Fig. 2: Effect of growth factors on AKI and AKI-CKD progression.

Many growth factors, such as BMP-7, EGF, FGF-2, HGF, IGF-1, VEGF, and TGF-β1, are involved in the programmed cell death of endothelial or epithelial cells in the acute injury phase. BMP-7, FGF-2, HGF, TGF-β1, and IGF-1 participate in the regulation of the inflammatory microenvironment that is responsible for cytokine production and immune cell recruitment. TGF-β1 is a double-edged growth factor. In addition, TGF-β1 exerts anti-inflammatory effects, and TGF-β1 overproduction leads to acute tubular injury. After injured epithelial cells fail to regenerate through differentiation, fibrosis is induced as a self-limiting repair process to limit damage.

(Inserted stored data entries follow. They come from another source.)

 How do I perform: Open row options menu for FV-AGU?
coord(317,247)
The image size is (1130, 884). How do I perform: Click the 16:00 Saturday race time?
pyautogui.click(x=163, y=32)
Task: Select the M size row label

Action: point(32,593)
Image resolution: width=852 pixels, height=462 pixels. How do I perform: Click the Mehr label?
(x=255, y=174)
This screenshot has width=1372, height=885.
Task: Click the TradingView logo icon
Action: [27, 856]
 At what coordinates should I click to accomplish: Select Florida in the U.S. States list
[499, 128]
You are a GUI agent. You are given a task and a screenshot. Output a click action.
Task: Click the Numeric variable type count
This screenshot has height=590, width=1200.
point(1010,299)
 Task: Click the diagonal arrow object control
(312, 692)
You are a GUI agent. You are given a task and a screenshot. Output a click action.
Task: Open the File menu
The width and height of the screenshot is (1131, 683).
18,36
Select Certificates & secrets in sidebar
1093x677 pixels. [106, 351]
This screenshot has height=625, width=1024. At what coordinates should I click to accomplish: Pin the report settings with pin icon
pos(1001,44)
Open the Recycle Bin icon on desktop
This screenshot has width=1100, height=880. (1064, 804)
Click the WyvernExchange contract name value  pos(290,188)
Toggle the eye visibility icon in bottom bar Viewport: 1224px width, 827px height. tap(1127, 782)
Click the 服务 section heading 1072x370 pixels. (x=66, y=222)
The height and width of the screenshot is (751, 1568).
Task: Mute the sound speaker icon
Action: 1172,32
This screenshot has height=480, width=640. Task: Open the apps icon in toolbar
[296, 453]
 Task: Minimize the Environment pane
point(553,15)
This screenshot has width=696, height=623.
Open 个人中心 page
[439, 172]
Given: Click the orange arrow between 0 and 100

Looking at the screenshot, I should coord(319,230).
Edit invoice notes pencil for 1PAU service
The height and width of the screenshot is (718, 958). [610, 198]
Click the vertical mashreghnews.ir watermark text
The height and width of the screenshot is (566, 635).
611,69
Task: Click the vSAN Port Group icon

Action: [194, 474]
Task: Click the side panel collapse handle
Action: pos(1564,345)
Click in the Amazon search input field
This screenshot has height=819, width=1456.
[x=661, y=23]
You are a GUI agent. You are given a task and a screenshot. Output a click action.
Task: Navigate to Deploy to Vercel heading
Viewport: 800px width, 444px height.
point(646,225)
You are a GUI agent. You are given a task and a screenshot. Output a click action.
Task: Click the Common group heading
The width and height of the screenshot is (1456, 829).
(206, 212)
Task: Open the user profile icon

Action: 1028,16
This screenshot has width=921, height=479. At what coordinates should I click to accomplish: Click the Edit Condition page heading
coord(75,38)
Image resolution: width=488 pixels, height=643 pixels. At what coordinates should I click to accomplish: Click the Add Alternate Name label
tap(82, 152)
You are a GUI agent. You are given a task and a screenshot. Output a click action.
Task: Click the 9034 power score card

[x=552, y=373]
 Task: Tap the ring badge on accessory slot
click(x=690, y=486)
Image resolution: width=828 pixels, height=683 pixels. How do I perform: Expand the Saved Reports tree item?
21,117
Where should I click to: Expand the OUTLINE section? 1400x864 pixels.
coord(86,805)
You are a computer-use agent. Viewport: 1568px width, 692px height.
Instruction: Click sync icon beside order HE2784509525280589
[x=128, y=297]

In this stage, overproduction of growth factors such as TGF-β1, PDGF, and FGF induces fibroblast/pericyte proliferation, transdifferentiation of tubular epithelial cells, endothelial cells, and macrophages, and extracellular matrix production, leading to CKD. Concurrently, abnormal synthesis of PDGF-B, VEGF, EGF, and TGF-β1 has a negative impact on endothelial integrity and causes capillary rarefaction, accelerating renal fibrosis.